## TASK TO CARRY OUT
The full data must be written out exactly, with every line included.

## SUPPLIED DATA
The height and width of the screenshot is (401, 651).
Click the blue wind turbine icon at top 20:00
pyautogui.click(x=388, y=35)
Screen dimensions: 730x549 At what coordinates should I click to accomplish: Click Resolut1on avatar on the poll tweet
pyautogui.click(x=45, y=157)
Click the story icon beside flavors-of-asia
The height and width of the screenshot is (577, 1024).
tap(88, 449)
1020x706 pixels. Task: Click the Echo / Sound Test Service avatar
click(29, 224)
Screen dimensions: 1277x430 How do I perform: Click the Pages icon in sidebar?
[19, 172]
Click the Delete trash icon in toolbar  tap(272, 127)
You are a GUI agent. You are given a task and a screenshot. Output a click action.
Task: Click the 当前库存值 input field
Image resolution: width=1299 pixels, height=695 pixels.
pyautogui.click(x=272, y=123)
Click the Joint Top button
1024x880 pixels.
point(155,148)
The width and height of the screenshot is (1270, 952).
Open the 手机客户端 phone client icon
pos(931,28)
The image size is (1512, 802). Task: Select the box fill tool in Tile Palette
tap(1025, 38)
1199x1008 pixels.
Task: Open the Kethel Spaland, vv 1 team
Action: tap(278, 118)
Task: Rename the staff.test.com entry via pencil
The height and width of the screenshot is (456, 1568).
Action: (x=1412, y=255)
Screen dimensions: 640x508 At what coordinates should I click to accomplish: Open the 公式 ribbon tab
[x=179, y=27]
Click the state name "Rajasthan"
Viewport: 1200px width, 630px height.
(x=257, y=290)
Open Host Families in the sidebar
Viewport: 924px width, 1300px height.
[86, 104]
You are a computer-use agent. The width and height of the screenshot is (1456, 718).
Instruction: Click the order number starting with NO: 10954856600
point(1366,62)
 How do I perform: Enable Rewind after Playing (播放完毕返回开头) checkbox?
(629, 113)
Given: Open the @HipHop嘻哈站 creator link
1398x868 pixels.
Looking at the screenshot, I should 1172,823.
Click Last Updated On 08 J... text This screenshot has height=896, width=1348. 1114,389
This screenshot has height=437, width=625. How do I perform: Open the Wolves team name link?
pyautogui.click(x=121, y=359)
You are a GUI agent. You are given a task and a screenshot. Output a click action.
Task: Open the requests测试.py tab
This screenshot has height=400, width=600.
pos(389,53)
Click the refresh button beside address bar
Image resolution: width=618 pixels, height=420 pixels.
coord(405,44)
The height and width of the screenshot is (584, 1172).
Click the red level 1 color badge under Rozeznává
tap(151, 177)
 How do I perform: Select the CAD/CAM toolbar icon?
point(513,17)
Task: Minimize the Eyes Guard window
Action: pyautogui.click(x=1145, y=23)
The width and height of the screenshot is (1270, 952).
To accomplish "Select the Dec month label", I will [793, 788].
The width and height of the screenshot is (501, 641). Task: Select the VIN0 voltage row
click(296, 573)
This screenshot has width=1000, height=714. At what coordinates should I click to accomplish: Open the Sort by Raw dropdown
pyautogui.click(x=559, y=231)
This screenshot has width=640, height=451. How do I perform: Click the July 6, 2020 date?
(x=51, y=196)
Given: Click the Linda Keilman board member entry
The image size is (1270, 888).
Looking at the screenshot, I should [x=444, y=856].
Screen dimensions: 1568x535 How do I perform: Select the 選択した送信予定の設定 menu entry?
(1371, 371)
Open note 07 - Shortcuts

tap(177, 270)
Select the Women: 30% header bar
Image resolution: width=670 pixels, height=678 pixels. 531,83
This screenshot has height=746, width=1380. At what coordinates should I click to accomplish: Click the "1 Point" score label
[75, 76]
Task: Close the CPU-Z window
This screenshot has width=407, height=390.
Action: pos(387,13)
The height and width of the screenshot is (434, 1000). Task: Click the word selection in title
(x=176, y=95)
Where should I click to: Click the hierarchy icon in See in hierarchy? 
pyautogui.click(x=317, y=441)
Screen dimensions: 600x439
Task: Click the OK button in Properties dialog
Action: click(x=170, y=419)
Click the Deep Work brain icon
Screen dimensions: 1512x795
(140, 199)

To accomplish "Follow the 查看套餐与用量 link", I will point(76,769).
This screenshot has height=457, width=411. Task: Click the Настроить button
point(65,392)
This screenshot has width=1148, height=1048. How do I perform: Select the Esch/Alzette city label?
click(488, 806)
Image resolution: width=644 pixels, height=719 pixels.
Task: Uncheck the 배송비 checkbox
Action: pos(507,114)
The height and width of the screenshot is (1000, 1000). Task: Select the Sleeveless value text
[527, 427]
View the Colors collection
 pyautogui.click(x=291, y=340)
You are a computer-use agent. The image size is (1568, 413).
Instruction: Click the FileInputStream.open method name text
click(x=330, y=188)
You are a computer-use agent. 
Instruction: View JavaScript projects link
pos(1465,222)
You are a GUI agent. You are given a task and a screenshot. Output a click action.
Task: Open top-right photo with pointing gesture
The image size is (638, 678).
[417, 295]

## SOLUTION TO THIS PROBLEM
The height and width of the screenshot is (401, 651).
Click the blue wind turbine icon at top 20:00
pyautogui.click(x=388, y=35)
Screen dimensions: 730x549 At what coordinates should I click to accomplish: Click Resolut1on avatar on the poll tweet
pyautogui.click(x=45, y=157)
Click the story icon beside flavors-of-asia
The height and width of the screenshot is (577, 1024).
tap(88, 449)
1020x706 pixels. Task: Click the Echo / Sound Test Service avatar
click(29, 224)
Screen dimensions: 1277x430 How do I perform: Click the Pages icon in sidebar?
[19, 172]
Click the Delete trash icon in toolbar  tap(272, 127)
You are a GUI agent. You are given a task and a screenshot. Output a click action.
Task: Click the 当前库存值 input field
Image resolution: width=1299 pixels, height=695 pixels.
pyautogui.click(x=272, y=123)
Click the Joint Top button
1024x880 pixels.
point(155,148)
The width and height of the screenshot is (1270, 952).
Open the 手机客户端 phone client icon
pos(931,28)
The image size is (1512, 802). Task: Select the box fill tool in Tile Palette
tap(1025, 38)
1199x1008 pixels.
Task: Open the Kethel Spaland, vv 1 team
Action: tap(278, 118)
Task: Rename the staff.test.com entry via pencil
The height and width of the screenshot is (456, 1568).
Action: (x=1412, y=255)
Screen dimensions: 640x508 At what coordinates should I click to accomplish: Open the 公式 ribbon tab
[x=179, y=27]
Click the state name "Rajasthan"
Viewport: 1200px width, 630px height.
(x=257, y=290)
Open Host Families in the sidebar
Viewport: 924px width, 1300px height.
[86, 104]
You are a computer-use agent. The width and height of the screenshot is (1456, 718).
Instruction: Click the order number starting with NO: 10954856600
point(1366,62)
 How do I perform: Enable Rewind after Playing (播放完毕返回开头) checkbox?
(629, 113)
Given: Open the @HipHop嘻哈站 creator link
1398x868 pixels.
Looking at the screenshot, I should 1172,823.
Click Last Updated On 08 J... text This screenshot has height=896, width=1348. 1114,389
This screenshot has height=437, width=625. How do I perform: Open the Wolves team name link?
pyautogui.click(x=121, y=359)
You are a GUI agent. You are given a task and a screenshot. Output a click action.
Task: Open the requests测试.py tab
This screenshot has height=400, width=600.
pos(389,53)
Click the refresh button beside address bar
Image resolution: width=618 pixels, height=420 pixels.
coord(405,44)
The height and width of the screenshot is (584, 1172).
Click the red level 1 color badge under Rozeznává
tap(151, 177)
 How do I perform: Select the CAD/CAM toolbar icon?
point(513,17)
Task: Minimize the Eyes Guard window
Action: pyautogui.click(x=1145, y=23)
The width and height of the screenshot is (1270, 952).
To accomplish "Select the Dec month label", I will [793, 788].
The width and height of the screenshot is (501, 641). Task: Select the VIN0 voltage row
click(296, 573)
This screenshot has width=1000, height=714. At what coordinates should I click to accomplish: Open the Sort by Raw dropdown
pyautogui.click(x=559, y=231)
This screenshot has width=640, height=451. How do I perform: Click the July 6, 2020 date?
(x=51, y=196)
Given: Click the Linda Keilman board member entry
The image size is (1270, 888).
Looking at the screenshot, I should [x=444, y=856].
Screen dimensions: 1568x535 How do I perform: Select the 選択した送信予定の設定 menu entry?
(1371, 371)
Open note 07 - Shortcuts

tap(177, 270)
Select the Women: 30% header bar
Image resolution: width=670 pixels, height=678 pixels. 531,83
This screenshot has height=746, width=1380. At what coordinates should I click to accomplish: Click the "1 Point" score label
[75, 76]
Task: Close the CPU-Z window
This screenshot has width=407, height=390.
Action: pos(387,13)
The height and width of the screenshot is (434, 1000). Task: Click the word selection in title
(x=176, y=95)
Where should I click to: Click the hierarchy icon in See in hierarchy? 
pyautogui.click(x=317, y=441)
Screen dimensions: 600x439
Task: Click the OK button in Properties dialog
Action: click(x=170, y=419)
Click the Deep Work brain icon
Screen dimensions: 1512x795
(140, 199)

To accomplish "Follow the 查看套餐与用量 link", I will point(76,769).
This screenshot has height=457, width=411. Task: Click the Настроить button
point(65,392)
This screenshot has width=1148, height=1048. How do I perform: Select the Esch/Alzette city label?
click(488, 806)
Image resolution: width=644 pixels, height=719 pixels.
Task: Uncheck the 배송비 checkbox
Action: pos(507,114)
The height and width of the screenshot is (1000, 1000). Task: Select the Sleeveless value text
[527, 427]
View the Colors collection
 pyautogui.click(x=291, y=340)
You are a computer-use agent. The image size is (1568, 413).
Instruction: Click the FileInputStream.open method name text
click(x=330, y=188)
You are a computer-use agent. 
Instruction: View JavaScript projects link
pos(1465,222)
You are a GUI agent. You are given a task and a screenshot. Output a click action.
Task: Open top-right photo with pointing gesture
The image size is (638, 678).
[417, 295]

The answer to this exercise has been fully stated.